President Biden announces 2024 Medal of Freedom honorees including Congressman Clyburn

President Joe Biden and Rep. Jim Clyburn

President Joe Biden walks with Rep. Jim Clyburn, D-S.C., during U.S. Rep. Eddie Bernice Johnson’s wake at Concord Church in Dallas on Monday, Jan. 8, 2024. Johnson, a trailblazing North Texas Democrat who served 15 terms in Congress, died on Dec. 31. (Juan Figueroa/The Dallas Morning News via AP, Pool)

 

President Joe Biden on Thursday announced this year’s recipients for the Presidential Medal of Freedom to 19 Americans, including South Carolina Representative James Clyburn, former House Speaker Nancy Pelosi, former New York Mayor Michael Bloomberg, and former Vice President Al Gore.

The Presidential Medal of Freedom is the nation’s highest civilian honor, bestowed upon individuals ‘who have made exemplary contributions to the prosperity, values, or security of the United States, world peace, or other significant societal, public, or private endeavors,’ said the White House.

The awards ceremony will take place at the White House on May 3, 2024.

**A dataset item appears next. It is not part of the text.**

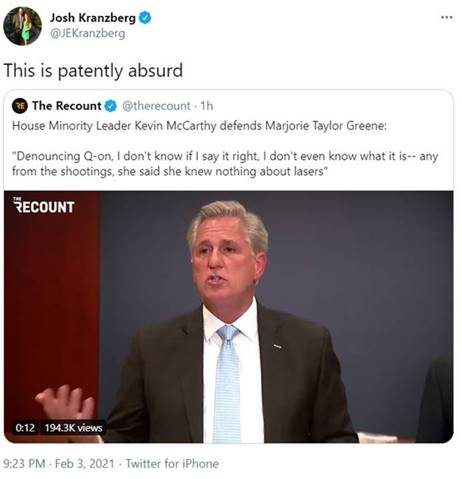The height and width of the screenshot is (479, 462).
Task: Click the 1h quoted tweet timestamp
Action: pos(207,106)
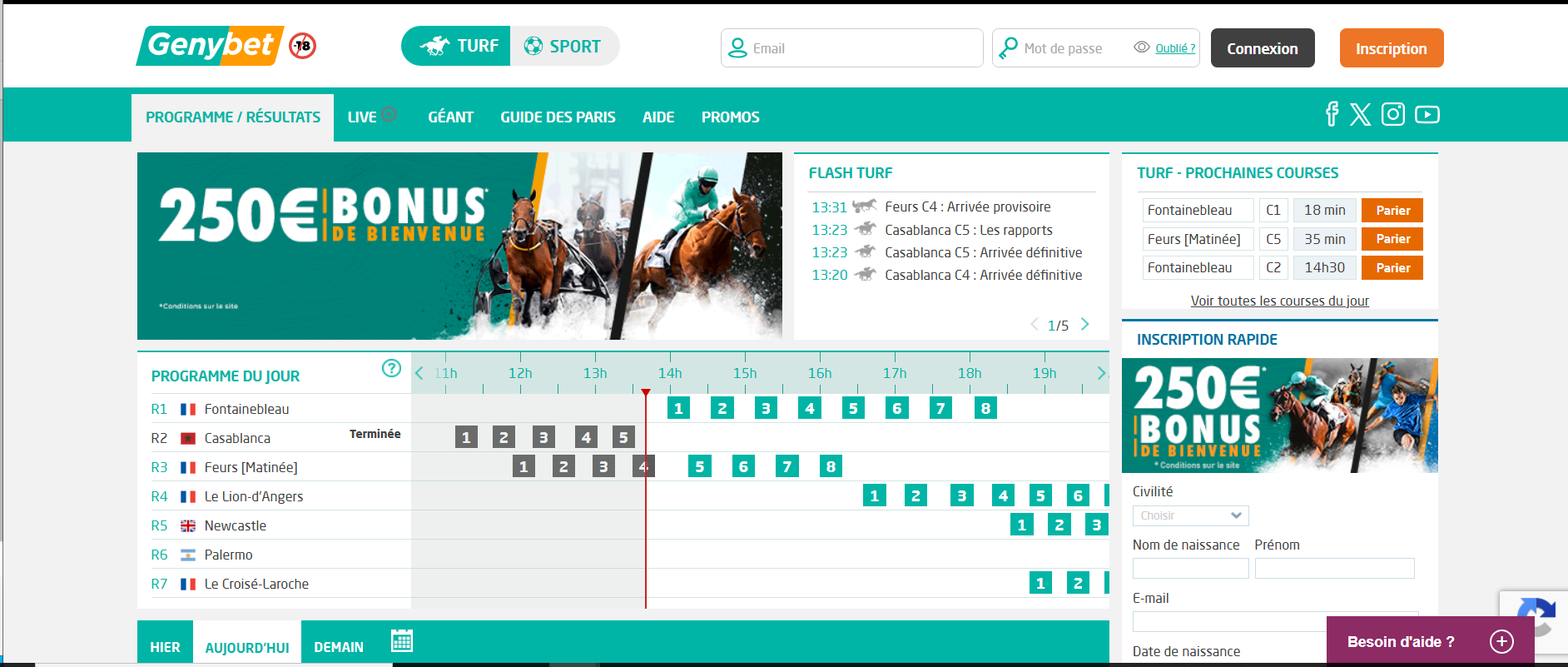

The official list of award recipients is as follows:

  • James E. Clyburn, former Assistant Democratic Leader and Majority Whip in the United States House of Representatives
  • Michael R. Bloomberg, entrepreneur, philanthropist, and three-term mayor of New York
  • Gregory J. Boyle, Jesuit Catholic priest who is the founder and director of Homeboy Industries, the world’s largest gang-intervention and rehabilitation program
  • Elizabeth Dole, Senator, Secretary of Transportation, Secretary of Labor, and President of the American Red Cross
  • Phil Donahue, journalist and television pioneer who pioneered the daytime issue-oriented television talk show
  • Medgar Wiley Evers (posthumous), fought in World War II, led the fight against segregation in Mississippi
  • Al Gore, former Vice President, United States Senator, member of the House of Representatives and Nobel Peace Prize winner
  • Clarence B. Jones, civil rights activist and lawyer who helped draft Dr. Martin Luther King, Jr’s “I Have a Dream” speech
  • John Forbes Kerry, former Secretary of State, United States Senator, first Special Presidential Envoy for Climate and Silver Star and Bronze Star recipient for his combat in the Vietnam War
  • Frank R. Lautenberg (posthumous), five-term United States Senator and New Jersey’s longest-serving Senator
  • Kathleen Genevieve Ledecky, won seven Olympic gold medals and twenty-one world championship gold medals
  • Opal Lee, educator and activist known for her efforts to make Juneteenth a federally recognized holiday
  • Ellen Ochoa, first Hispanic woman in space and the second female Director of NASA’s renowned Johnson Space Center
  • Nancy D’Alesandro Pelosi, 52nd Speaker of the House and has represented San Francisco in Congress for more than 36 years
  • Jane Rigby, researcher, astronomer and chief scientist of the world’s most powerful telescope
  • Teresa Romero, president of the United Farm Workers and the first Latina to become president of a national union in the United States
  • Judy Shepard, co-founder of the Matthew Shephard Foundation, an organization created in honor of her son who was murdered in one of the nation’s most notorious anti-gay hate crimes
  • James Francis Thorpe (posthumous), first Native American to win an Olympic gold medal, played professional football, baseball and basketball
  • Michelle Yeoh, actress and first Asian to win the Academy Award for Best Actress

In a statement on X, Congressman Clyburn reacted to the announcement.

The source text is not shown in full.